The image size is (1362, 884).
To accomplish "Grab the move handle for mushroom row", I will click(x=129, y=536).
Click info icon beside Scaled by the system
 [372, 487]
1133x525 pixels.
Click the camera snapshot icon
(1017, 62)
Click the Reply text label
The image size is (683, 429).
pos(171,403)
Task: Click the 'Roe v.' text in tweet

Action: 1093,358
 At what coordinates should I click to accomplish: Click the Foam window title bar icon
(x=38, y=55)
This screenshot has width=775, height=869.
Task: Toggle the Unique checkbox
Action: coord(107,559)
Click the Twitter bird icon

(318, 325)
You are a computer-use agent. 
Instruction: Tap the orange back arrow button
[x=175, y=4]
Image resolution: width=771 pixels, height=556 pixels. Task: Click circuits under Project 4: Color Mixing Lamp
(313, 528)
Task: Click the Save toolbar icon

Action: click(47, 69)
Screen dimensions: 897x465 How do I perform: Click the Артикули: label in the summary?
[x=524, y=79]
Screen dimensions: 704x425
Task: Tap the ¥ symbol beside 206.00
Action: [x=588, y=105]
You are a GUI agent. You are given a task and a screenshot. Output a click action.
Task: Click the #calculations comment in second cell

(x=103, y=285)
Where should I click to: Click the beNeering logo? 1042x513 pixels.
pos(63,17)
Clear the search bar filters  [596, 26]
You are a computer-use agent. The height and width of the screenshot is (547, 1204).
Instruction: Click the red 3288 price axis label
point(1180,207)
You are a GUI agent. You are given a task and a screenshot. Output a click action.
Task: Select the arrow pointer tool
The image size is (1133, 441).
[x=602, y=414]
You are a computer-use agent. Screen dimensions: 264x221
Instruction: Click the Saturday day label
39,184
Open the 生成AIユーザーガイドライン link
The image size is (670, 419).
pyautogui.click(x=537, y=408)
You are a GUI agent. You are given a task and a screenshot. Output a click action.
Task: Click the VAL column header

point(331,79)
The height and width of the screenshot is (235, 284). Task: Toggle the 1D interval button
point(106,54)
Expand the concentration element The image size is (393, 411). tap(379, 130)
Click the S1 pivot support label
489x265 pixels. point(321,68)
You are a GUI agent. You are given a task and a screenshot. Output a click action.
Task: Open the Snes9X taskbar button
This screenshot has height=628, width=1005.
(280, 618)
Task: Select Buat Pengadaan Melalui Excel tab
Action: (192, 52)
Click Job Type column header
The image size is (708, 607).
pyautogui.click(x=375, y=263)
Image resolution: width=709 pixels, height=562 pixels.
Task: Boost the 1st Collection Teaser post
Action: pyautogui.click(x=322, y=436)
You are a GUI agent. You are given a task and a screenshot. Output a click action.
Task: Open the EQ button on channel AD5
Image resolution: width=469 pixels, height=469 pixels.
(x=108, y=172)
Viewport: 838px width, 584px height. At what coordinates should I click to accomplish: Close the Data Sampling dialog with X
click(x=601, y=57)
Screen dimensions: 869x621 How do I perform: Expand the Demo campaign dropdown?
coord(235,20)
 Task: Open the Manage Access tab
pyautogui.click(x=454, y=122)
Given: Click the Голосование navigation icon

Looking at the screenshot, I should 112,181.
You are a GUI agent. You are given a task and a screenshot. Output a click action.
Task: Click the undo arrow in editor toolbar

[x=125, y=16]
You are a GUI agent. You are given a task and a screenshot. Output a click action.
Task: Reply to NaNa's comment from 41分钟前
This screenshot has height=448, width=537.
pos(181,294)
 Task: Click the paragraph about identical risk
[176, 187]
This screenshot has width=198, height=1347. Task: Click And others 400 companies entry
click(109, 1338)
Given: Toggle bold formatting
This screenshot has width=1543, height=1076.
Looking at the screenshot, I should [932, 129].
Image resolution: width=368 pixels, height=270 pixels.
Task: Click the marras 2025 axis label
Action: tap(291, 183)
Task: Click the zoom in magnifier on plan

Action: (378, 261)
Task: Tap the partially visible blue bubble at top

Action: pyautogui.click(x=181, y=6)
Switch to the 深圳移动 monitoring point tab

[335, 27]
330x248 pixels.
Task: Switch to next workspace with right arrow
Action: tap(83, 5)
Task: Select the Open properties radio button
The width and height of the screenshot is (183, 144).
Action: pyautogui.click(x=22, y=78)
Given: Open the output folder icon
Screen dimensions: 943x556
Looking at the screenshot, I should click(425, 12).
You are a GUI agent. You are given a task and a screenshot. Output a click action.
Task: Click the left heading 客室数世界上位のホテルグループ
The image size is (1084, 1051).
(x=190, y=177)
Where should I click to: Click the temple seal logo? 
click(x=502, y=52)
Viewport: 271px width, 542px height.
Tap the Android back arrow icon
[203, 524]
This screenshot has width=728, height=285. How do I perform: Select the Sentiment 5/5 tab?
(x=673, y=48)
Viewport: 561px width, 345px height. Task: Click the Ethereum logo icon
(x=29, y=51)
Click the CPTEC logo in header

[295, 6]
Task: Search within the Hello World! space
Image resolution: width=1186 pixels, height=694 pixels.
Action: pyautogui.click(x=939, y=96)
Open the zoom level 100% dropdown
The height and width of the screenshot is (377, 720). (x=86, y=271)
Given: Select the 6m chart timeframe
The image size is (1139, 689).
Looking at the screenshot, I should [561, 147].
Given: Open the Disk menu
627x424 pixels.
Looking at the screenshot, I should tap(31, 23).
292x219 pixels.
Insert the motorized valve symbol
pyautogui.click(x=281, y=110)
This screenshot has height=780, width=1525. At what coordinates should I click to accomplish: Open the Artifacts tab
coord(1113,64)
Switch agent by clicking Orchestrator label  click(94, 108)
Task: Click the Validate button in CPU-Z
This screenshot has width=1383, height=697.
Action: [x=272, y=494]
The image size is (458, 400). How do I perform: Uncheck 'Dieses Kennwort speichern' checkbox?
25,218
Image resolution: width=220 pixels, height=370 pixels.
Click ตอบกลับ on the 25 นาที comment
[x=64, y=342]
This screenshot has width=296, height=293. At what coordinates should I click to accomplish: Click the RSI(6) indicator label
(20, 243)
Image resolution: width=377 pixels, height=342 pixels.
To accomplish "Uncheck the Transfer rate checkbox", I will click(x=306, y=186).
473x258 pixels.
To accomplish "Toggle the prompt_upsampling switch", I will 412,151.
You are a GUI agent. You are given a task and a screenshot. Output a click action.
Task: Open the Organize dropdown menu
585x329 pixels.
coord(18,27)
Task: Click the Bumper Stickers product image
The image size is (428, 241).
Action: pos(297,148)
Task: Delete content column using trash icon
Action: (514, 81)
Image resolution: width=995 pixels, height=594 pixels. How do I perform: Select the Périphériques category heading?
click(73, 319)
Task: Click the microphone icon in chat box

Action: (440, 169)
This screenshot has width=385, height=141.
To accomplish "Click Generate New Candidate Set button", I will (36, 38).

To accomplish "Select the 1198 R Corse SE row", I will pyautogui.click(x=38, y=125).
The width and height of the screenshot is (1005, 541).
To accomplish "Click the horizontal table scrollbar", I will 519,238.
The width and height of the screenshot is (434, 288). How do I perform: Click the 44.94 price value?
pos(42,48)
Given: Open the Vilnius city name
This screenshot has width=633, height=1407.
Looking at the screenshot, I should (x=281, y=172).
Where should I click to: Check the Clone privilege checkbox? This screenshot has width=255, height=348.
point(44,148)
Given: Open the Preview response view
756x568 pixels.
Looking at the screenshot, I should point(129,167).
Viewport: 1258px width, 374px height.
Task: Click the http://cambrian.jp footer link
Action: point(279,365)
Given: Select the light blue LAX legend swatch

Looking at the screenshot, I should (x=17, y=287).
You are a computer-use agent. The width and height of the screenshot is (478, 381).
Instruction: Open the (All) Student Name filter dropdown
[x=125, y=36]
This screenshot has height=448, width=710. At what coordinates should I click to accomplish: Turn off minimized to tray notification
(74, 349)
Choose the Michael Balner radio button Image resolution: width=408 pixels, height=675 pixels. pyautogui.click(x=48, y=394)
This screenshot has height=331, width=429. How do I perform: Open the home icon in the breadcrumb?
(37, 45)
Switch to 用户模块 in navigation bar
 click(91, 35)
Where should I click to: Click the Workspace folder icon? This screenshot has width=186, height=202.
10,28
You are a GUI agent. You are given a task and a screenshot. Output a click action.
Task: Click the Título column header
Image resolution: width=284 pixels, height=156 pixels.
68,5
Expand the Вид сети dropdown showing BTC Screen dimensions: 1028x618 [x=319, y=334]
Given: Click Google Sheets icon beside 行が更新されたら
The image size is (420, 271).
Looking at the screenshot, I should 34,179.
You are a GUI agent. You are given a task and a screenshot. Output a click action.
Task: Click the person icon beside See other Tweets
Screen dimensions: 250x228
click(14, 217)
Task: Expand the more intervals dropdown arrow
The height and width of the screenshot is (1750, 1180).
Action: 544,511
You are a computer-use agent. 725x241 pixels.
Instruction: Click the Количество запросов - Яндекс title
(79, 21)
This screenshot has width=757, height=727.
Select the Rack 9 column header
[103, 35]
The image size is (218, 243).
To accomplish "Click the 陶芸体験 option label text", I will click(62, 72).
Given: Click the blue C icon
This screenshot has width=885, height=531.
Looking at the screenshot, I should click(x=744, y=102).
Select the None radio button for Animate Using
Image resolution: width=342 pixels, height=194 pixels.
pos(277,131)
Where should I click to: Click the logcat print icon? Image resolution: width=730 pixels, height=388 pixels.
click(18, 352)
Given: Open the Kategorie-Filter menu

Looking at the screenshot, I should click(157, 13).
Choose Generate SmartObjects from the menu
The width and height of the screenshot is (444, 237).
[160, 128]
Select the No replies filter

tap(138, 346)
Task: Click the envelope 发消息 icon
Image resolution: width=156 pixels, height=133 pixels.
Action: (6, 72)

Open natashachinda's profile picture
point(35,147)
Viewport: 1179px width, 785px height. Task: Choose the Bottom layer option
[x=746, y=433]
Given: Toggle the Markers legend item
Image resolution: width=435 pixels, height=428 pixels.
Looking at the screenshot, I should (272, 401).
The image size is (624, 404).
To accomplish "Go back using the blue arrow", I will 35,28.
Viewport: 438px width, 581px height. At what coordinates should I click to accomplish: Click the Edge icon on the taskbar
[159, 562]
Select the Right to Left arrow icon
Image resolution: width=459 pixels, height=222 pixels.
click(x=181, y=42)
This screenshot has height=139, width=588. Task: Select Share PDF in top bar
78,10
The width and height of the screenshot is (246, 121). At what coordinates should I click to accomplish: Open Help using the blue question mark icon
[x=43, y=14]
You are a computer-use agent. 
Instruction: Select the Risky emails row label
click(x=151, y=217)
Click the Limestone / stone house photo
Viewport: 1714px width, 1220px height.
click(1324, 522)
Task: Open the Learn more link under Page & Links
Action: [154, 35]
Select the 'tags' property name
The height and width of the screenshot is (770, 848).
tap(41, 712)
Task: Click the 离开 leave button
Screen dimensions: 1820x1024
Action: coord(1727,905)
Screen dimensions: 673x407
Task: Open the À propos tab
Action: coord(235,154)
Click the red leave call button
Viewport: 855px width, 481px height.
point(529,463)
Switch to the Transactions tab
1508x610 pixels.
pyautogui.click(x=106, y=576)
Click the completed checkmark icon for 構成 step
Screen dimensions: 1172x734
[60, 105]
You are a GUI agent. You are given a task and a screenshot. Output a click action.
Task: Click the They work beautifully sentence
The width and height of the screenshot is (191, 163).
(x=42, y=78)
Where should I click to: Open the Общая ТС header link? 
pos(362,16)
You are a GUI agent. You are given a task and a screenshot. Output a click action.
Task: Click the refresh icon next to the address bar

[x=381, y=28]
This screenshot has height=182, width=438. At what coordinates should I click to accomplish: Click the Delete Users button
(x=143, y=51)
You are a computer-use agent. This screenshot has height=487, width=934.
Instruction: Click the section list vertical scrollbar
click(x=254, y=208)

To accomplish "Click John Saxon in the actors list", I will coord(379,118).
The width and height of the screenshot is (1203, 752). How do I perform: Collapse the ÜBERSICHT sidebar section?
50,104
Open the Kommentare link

****************

## Task objective
In the listing above, find the line with "Screen dimensions: 943x556" and the line with "473x258 pixels.", then print exactly those two lines and every line between them, and nothing more.

## Solution for this exercise
Screen dimensions: 943x556
Looking at the screenshot, I should click(425, 12).
You are a GUI agent. You are given a task and a screenshot. Output a click action.
Task: Click the left heading 客室数世界上位のホテルグループ
The image size is (1084, 1051).
(x=190, y=177)
Where should I click to: Click the temple seal logo? 
click(x=502, y=52)
Viewport: 271px width, 542px height.
Tap the Android back arrow icon
[203, 524]
This screenshot has width=728, height=285. How do I perform: Select the Sentiment 5/5 tab?
(x=673, y=48)
Viewport: 561px width, 345px height. Task: Click the Ethereum logo icon
(x=29, y=51)
Click the CPTEC logo in header

[295, 6]
Task: Search within the Hello World! space
Image resolution: width=1186 pixels, height=694 pixels.
Action: pyautogui.click(x=939, y=96)
Open the zoom level 100% dropdown
The height and width of the screenshot is (377, 720). (x=86, y=271)
Given: Select the 6m chart timeframe
The image size is (1139, 689).
Looking at the screenshot, I should [561, 147].
Given: Open the Disk menu
627x424 pixels.
Looking at the screenshot, I should tap(31, 23).
292x219 pixels.
Insert the motorized valve symbol
pyautogui.click(x=281, y=110)
This screenshot has height=780, width=1525. At what coordinates should I click to accomplish: Open the Artifacts tab
coord(1113,64)
Switch agent by clicking Orchestrator label  click(94, 108)
Task: Click the Validate button in CPU-Z
This screenshot has width=1383, height=697.
Action: [x=272, y=494]
The image size is (458, 400). How do I perform: Uncheck 'Dieses Kennwort speichern' checkbox?
25,218
Image resolution: width=220 pixels, height=370 pixels.
Click ตอบกลับ on the 25 นาที comment
[x=64, y=342]
This screenshot has width=296, height=293. At what coordinates should I click to accomplish: Click the RSI(6) indicator label
(20, 243)
Image resolution: width=377 pixels, height=342 pixels.
To accomplish "Uncheck the Transfer rate checkbox", I will click(x=306, y=186).
473x258 pixels.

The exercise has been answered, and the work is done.